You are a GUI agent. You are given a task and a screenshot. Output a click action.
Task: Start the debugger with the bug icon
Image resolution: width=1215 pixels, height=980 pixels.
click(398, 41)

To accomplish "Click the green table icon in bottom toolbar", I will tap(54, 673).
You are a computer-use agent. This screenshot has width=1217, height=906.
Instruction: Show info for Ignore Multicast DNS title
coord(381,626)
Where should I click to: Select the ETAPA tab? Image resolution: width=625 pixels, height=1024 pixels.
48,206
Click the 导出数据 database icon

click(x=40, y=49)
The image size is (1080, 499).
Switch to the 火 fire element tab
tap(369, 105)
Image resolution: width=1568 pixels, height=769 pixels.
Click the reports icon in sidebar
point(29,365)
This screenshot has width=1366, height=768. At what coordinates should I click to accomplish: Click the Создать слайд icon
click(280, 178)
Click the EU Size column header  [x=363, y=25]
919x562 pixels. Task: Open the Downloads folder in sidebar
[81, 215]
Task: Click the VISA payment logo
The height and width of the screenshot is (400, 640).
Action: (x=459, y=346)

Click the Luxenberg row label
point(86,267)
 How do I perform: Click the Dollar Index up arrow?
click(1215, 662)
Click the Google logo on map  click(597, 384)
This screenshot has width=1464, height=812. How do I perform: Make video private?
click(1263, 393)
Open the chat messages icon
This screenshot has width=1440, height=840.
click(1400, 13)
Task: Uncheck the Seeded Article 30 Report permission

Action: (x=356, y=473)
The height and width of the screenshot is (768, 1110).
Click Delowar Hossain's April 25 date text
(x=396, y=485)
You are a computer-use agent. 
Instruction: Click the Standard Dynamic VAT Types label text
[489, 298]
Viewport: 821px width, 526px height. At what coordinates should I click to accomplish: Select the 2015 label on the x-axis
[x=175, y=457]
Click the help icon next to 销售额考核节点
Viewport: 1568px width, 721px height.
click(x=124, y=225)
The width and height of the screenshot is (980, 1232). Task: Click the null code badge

::::

- [Assignment] Copy out exactly the lines between the line with "Instruction: Click the" and the last line of the entries, counting both of those lines.

- [Result of the exercise]
Instruction: Click the Standard Dynamic VAT Types label text
[489, 298]
Viewport: 821px width, 526px height. At what coordinates should I click to accomplish: Select the 2015 label on the x-axis
[x=175, y=457]
Click the help icon next to 销售额考核节点
Viewport: 1568px width, 721px height.
click(x=124, y=225)
The width and height of the screenshot is (980, 1232). Task: Click the null code badge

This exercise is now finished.